The founder of Seaspan has weighed into the ongoing maelstrom seen in Korean shipping telling Splash in an exclusive interview today that the Korean government needs to do more to save the ailing sector.
Gerry Wang, co-chairman and ceo of the tonnage provider which has seven boxships on lease to endangered Hanjin Shipping, is adamant that Seoul can and must come the rescue of its shipping lines and yards.
Creditors have demanded the Korean line cut the costs of its chartered-in fleet by as much as 30% as a key first step in its restructuring. Failure to do so will result in court receivership.

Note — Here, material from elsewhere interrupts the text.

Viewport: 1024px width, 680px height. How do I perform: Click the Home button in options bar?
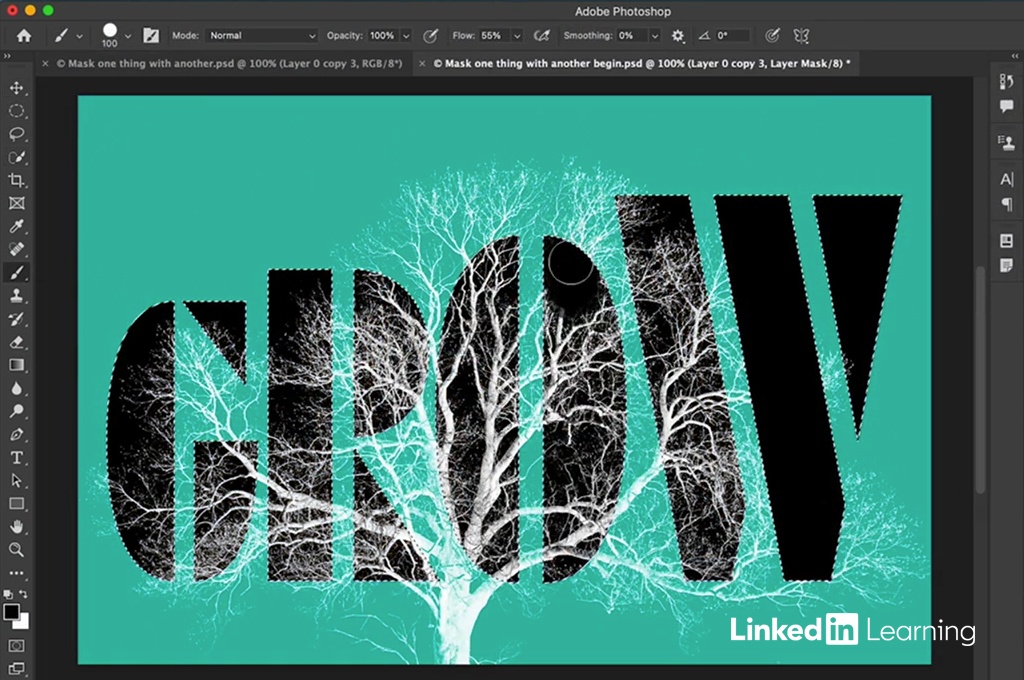point(23,36)
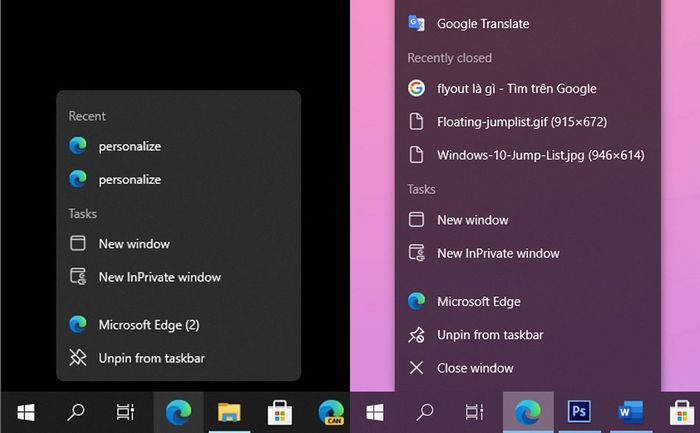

The chairman of Hanjin Group met with its lead tonnage provider Seaspan last week, but failed to get its charter fees slashed with Wang saying any rate cuts were out of the question.
“Hanjin Shipping without a liquidity injection from controlling shareholder, the Cho family and the Korea Development Bank will have a very challenging road ahead,” Wang told Splash today, adding: “It is a well run company which hit liquidity snags due to market conditions.”
Wang said Seoul must act now to shore up the nation’s maritime companies.
“I hope the Korean government is fully aware that this is not just a Hanjin Shipping issue – it is concerning their shipbuilding industry, their exports, their national shipping lines, their reputation as law-abiding OECD country,” Wang said.
“If I were the Korean government I would stand firm behind Hanjin Shipping right away,” he added, saying it was vital to give Hanjin creditworthiness to control the liquidity crunch.
As for Seaspan’s own plans, Wang revealed his company is preparing a war chest to snatch bargains in the current choppy shipping climate.
“We are focusing on enhancing our balance sheets and fire power as we believe crisis goes with opportunities,” said Wang.